Abdel-Rahman shouted at him again and closed the session for 90 minutes, ordering journalists out of the room and the delayed broadcast cut while Hussein finished reading his speech.
The stormy exchanges were a stark contrast to the past few sessions, when each of Hussein's seven codefendants took the stand, one by one, and were questioned by the judge and prosecutor about the crackdown in the Shi'ite town of Dujail after a 1982 assassination attempt on the then-Iraqi president.
Even Hussein's half-brother, former intelligence chief Barzan Ibrahim, who has frequently caused an uproar in the court, submitted to more than three hours of questioning earlier yesterday. He denied any role in the crackdown, and as prosecutors presented a series of intelligence memos on the arrests allegedly bearing his signatures, he insisted each was a forgery.
Prosecutors will have another chance to try to question Hussein on the charges when the trial reconvenes April 5.
But in yesterday's session, Hussein sought to project the image of a man still in power addressing his people in troubled times, even as Abdel-Rahman repeatedly stabbed a button on his desk to shut off Hussein's microphone.
At one point, the judge screamed, ''Respect yourself!" Hussein shouted back: ''You respect yourself!"
''You are a defendant in a major criminal case, concerning the killing of innocents. You have to respond to this charge," Abdel-Rahman told him.

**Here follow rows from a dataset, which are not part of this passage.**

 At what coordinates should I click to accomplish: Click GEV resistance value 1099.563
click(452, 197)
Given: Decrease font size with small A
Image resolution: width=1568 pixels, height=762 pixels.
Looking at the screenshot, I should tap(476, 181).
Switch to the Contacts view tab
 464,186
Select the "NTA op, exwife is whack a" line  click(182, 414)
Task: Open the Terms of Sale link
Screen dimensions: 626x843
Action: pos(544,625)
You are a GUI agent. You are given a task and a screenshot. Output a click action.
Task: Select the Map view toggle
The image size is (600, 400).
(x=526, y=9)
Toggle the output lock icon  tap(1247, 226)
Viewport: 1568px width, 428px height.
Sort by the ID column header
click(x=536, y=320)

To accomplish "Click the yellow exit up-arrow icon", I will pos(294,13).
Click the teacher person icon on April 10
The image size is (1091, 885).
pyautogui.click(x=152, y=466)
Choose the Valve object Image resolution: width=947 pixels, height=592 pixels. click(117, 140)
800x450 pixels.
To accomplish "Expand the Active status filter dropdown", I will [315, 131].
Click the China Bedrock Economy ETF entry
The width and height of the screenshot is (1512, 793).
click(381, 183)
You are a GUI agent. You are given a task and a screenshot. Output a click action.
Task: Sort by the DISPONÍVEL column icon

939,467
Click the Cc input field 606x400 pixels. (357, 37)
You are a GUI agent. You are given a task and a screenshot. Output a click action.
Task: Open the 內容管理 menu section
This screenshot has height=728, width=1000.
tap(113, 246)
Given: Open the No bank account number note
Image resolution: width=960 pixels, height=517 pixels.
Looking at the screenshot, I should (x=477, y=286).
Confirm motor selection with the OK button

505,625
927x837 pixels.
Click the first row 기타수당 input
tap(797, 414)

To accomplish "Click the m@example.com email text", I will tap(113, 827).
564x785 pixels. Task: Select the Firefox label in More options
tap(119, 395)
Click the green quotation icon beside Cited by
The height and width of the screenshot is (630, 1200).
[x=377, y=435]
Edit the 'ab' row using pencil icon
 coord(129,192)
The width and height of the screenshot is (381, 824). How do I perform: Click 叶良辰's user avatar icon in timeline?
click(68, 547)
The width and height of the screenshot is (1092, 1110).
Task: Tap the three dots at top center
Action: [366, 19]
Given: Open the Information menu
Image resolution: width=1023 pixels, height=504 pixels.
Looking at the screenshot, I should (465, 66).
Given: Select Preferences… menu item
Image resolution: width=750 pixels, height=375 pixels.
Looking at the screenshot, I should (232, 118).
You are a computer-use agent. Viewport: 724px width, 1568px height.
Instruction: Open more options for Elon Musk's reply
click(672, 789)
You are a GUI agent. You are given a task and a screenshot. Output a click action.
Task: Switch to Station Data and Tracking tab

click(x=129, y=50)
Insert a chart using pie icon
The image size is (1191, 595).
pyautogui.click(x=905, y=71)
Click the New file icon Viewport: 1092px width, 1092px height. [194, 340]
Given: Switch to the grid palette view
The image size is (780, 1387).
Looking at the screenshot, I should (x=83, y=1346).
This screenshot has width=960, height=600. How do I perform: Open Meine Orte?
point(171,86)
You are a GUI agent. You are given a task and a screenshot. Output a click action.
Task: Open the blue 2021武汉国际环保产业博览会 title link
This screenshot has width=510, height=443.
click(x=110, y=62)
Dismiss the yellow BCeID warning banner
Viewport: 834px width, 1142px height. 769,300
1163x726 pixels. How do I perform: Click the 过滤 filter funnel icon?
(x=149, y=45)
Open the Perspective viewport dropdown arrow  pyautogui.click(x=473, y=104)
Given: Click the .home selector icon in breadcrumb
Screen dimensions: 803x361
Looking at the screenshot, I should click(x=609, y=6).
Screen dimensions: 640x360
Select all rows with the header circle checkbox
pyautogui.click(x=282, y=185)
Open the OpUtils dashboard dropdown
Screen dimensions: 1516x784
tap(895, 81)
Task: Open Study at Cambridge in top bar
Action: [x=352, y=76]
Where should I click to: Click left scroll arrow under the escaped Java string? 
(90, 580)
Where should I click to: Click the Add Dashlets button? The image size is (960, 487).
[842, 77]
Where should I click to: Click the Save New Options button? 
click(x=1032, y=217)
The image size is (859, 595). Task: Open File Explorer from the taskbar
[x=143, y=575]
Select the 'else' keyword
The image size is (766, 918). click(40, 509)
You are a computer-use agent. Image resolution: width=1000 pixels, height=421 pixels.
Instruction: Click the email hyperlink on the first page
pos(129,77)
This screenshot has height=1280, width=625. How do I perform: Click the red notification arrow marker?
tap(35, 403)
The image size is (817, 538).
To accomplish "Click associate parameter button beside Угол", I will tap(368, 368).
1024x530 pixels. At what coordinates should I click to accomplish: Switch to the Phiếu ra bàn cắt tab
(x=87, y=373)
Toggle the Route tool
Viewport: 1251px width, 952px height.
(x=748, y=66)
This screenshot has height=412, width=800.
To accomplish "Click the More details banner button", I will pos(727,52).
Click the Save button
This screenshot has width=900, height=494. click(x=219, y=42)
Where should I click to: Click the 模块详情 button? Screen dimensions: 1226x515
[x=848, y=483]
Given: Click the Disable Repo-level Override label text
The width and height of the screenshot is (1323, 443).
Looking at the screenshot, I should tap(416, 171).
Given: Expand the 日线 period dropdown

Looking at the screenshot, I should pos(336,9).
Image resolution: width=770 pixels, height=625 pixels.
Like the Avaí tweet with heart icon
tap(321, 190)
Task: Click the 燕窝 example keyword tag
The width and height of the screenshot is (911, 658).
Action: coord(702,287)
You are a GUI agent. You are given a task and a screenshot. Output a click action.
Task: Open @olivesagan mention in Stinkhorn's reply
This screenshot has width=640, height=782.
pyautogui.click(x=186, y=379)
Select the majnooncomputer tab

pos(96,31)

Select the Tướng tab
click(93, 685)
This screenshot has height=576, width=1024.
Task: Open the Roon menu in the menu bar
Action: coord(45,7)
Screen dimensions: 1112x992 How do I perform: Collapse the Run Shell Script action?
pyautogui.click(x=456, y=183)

''What about those who are dying in Baghdad? Are they not innocents?" Hussein replied. ''I am talking to the Iraqi people."
In his speech, Hussein told Iraqis that ''of all religions and sects . . . I do not discriminate among you."
''What pains me most is what I heard recently about something that aims to harm our people," he said, referring to Shi'ite-Sunni violence that has rocked the country since the bombing of a major Shi'ite shrine in Samarra last month.
He blamed ''criminals" for the shrine bombing and the attacks on Sunni mosques that followed, and urged Iraqis to unite. ''What happened in the last days is bad," he said. ''You will live in darkness and rivers of blood for no reason."
''The bloodshed that they [the Americans] have caused to the Iraqi people only made them more intent and strong to evict the foreigners from their land and liberate their country," he said.
After Abdel-Rahman closed the session, Hussein finished reading his speech.
Former US attorney general Ramsey Clark, who is a member of Hussein's defense team, told CNN the speech explained the context of the time period in which the Dujail events took place, arguing the legality of the government actions while Iraq was at war with Iran.
But Clark said the judge ''threatened us with prosecution if we release what [Hussein] said."
When journalists returned to the court, Hussein was sitting alone in the defendants' pen. The chief prosecutor tried to question him, but he refused, demanding first to see a copy of an affidavit he made to investigators before the trial.
Abdel-Rahman ordered that he be given a copy and adjourned the trial until April 5.